I have been thinking a lot about the idea of homesickness. It is an emotion I’m familiar with, but when I ponder the feeling more deeply, I find myself confused: what is home for me? I’ve written at length about my peripatetic childhood and the slipperiness that engenders in my own sense of home. Now, I’m crystal clear: home is the small house Matt and I moved into 15 years ago July, to which we brought home both of our babies, in whose walls Grace and Whit have grown up.
Of course home isn’t a place, though, at all. It’s people. It’s family, the one I was born into and the one I have made.
The truth is I didn’t feel homesick much as a child. At least I don’t remember that. I know that I came home at midnight from my very first sleepover, in Paris, and I was homesick then. I know I did not like my first camp, which I went to when I was 9, and was homesick. But for the years after that, when I went to camp on Cape Cod (where Grace and Whit go now) and then to boarding school, I don’t recall feeling homesick. I don’t say that as a criticism, by the way – I know that I was a securely attached child who was confident of her relationship with her parents and my lack of homesickness did not reflect something nefarious. Whit, for example, isn’t homesick. And I know he loves us and vice versa.

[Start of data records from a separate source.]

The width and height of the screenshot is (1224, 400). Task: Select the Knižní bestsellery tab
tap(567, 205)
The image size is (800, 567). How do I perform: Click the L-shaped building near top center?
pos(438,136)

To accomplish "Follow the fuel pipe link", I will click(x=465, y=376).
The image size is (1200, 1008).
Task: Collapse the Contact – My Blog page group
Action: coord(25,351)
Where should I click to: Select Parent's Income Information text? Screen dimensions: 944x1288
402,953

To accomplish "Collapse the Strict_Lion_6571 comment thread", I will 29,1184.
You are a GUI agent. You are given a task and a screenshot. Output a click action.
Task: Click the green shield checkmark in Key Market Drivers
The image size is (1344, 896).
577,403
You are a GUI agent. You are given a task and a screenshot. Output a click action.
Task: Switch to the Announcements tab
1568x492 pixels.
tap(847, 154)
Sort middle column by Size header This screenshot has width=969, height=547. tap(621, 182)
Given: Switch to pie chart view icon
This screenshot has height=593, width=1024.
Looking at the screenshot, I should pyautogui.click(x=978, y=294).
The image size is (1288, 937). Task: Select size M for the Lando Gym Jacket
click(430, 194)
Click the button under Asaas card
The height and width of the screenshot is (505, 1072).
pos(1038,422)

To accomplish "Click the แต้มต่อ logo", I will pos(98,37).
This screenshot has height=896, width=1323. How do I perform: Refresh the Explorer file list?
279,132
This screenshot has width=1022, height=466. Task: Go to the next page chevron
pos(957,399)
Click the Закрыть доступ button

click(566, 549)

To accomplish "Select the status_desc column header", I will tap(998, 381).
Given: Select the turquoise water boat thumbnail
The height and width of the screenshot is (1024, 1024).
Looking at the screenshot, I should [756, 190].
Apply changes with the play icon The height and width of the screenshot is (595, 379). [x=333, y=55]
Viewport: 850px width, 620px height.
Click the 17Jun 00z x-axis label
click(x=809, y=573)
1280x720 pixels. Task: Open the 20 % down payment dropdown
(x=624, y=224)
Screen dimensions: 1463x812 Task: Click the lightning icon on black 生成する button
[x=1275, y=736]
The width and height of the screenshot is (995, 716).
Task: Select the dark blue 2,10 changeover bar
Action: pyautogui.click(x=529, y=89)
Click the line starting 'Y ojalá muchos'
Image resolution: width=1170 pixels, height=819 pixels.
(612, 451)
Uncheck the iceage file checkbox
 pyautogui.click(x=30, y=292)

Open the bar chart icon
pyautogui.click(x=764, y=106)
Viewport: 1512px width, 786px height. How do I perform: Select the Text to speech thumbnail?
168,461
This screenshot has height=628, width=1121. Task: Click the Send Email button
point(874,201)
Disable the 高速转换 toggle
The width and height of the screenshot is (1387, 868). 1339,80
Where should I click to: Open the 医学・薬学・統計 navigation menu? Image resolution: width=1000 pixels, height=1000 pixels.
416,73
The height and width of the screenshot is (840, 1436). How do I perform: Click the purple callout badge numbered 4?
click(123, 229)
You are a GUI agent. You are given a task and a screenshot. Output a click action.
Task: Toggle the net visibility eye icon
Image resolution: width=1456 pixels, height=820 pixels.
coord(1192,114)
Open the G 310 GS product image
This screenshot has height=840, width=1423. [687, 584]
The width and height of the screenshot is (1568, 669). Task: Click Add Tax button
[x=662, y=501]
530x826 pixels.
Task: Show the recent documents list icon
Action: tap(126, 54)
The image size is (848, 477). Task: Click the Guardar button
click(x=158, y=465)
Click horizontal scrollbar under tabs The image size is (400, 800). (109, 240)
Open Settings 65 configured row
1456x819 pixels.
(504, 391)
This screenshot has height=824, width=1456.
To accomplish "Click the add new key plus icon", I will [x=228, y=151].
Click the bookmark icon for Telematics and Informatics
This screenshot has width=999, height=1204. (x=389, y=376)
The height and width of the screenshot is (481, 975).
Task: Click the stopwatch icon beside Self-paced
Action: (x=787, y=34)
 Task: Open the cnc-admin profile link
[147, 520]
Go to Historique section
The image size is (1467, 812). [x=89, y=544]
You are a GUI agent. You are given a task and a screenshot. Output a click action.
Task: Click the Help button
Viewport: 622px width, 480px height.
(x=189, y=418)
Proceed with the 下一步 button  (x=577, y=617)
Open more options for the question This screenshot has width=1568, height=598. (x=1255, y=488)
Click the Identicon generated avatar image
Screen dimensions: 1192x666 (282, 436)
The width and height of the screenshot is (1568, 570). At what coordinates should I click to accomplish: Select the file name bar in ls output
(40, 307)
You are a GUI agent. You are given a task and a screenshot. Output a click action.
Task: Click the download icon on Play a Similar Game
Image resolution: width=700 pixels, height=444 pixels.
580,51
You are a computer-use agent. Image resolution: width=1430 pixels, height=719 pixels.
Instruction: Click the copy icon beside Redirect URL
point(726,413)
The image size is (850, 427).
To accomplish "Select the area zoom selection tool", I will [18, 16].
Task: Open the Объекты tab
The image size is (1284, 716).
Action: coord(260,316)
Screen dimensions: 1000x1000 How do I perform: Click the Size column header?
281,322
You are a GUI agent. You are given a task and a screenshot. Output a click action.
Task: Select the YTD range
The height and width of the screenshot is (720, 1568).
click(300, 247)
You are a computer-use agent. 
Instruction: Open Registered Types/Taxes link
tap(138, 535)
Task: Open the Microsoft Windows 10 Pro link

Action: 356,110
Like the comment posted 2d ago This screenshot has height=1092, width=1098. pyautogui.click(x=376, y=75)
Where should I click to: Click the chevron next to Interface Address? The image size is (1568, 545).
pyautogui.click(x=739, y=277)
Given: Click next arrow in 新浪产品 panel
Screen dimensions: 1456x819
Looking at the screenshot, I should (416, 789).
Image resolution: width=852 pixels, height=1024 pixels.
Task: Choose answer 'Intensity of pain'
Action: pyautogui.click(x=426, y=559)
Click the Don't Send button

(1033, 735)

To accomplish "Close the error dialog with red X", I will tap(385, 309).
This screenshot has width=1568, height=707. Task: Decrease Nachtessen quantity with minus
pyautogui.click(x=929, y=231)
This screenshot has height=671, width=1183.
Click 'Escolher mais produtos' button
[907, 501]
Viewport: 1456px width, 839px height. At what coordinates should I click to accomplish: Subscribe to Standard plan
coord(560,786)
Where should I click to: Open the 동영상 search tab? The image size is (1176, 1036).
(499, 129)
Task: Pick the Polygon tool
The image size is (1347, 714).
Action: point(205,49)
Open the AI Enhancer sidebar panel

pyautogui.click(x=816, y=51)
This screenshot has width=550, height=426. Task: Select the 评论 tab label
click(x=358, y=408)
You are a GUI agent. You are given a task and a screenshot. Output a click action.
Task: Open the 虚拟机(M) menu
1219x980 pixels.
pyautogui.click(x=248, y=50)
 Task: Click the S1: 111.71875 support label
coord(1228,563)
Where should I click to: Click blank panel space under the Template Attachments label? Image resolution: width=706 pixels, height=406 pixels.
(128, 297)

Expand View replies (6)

This is part of why I’ve been thinking about the idea of homesickness, lately. I think it’s more complicated than simply missing home. Grace was homesick at camp this summer, which surprised all of us a little since she’s been to camp for many years, and confidently so. I suspect what she’s homesick for is me, but more than anything, I think she’s preemptively homesick for right now. In some deep-seated way Grace is aware that the days when I can solve problems for her and when I’ll be an uncomplicated source of security are numbered. It’s not that we won’t always have a close bond; I hope we do and trust we will. It’s just that she’s a young woman and her relationship with me is necessarily changing. I know it will and already is. I studied this and now I’m living it.
This is as it should be.
But it’s not easy. It’s scary to know what’s coming, to look independence and young adulthood in the eye and it’s also sad to glance back at all that will never come again. It won’t surprise any of you who know how frequently I glance back to know that Grace does the same. Often.
So I understand this latest surge of homesickness in Grace this way: a prescient awareness of what is coming, a preemptive sorrow, a clinging to what is because what is on the horizon is scary and exciting in equal measure. Maybe she’s just wired this way, aware of the light and the dark, attuned to the shadows that hover around a lot of life’s experiences, sensitive to loss even before it arrives. If so, she’s just like her mother.